Problem Description
Chiaki has an array of n positive integers. You are told some facts about the array: for every two elements ai and aj in the subarray al..r (l≤i<j≤r), ai≠ajholds.
Chiaki would like to find a lexicographically minimal array which meets the facts.
Input
There are multiple test cases. The first line of input contains an integer T, indicating the number of test cases. For each test case:
The first line contains two integers n and m (1≤n,m≤105) -- the length of the array and the number of facts.
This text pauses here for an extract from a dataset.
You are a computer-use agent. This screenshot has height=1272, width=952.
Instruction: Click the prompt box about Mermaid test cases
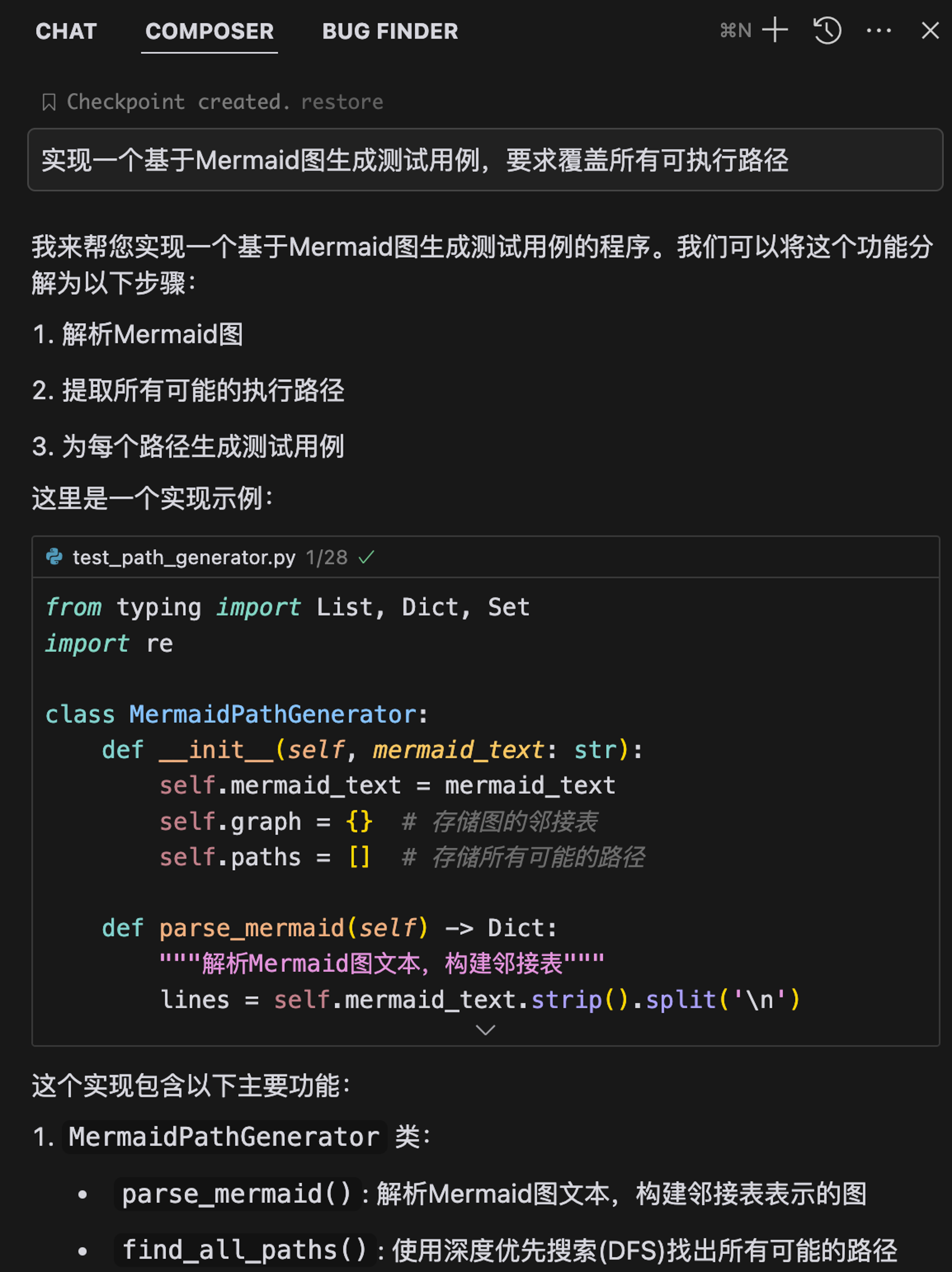[x=485, y=160]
Each of the next m lines contains two integers li and ri (1≤li≤ri≤n).
It is guaranteed that neither the sum of all n nor the sum of all m exceeds 106.
Output
For each test case, output n integers denoting the lexicographically minimal array. Integers should be separated by a single space, and no extra spaces are allowed at the end of lines.
Sample Input
3 2 1 1 2 4 2 1 2 3 4 5 2 1 3 2 4
Sample Output
1 2 1 2 1 2 1 2 3 1 1
Source
2018 Multi-University Training Contest 1
题目意思为给一个长度为n的序列,序列有m个限制,限制条件为给出l, r,在区间[l,r]之间所有的数不一样,请求出字典序最小的满足条件的序列。
思路:对于给出的限制,是一个个区间,对于每个区间,只要在区间前面出现过的数,都可以使用,没出现的肯定也可以使用,但是可能有重叠的区间,对于重叠区间,我们只需要先处理前面的区间,然后看后面的区间,后面的区间因为有一部分是·重叠的,可以不需要考虑,我们只需要考虑后面没重叠的区间,后面不重叠那一段,我们可以使用其左区间前面的数来填,也可以用更大的数,因为不能重复还要字典序最小,我们可以利用set的去重和排序来实现。
#include<stdio.h>
#include<iostream>
#include<set>
using namespace std;
const int maxn = 1e5 + 10;
int ans[maxn], pre[maxn];
int main()
{
int T;
scanf("%d", &T);
while(T--)
{
int n, m;
scanf("%d%d", &n, &m);
for(int i = 1; i <= n; ++ i)
{
pre[i] = i;
}
for(int i = 0; i < m; ++ i)
{
int l, r;
scanf("%d%d", &l, &r);
pre[r] = min(pre[r], l);
}
for(int i = n-1; i >= 1; -- i)
{
pre[i] = min(pre[i], pre[i+1]);
}
int tot = 1;
set<int>s;
for(int i = 1; i <= n; ++ i)
{
s.insert(i);
}
for(int i = 1; i <= n; ++ i)
{
while(tot < pre[i])
{
s.insert(ans[tot]);
tot++;
}
ans[i] = *s.begin();
s.erase(ans[i]);
}
for(int i = 1; i < n; ++ i)
{
printf("%d ", ans[i]);
}
printf("%d\n", ans[n]);
}
return 0;
}代码中pre数组保存的是当前位置的最左区间的端点,tot标记的是前一个区间的左端点,区间[tot,pre[i]]之间的ans值是我们可以使用的数据,可以加入set。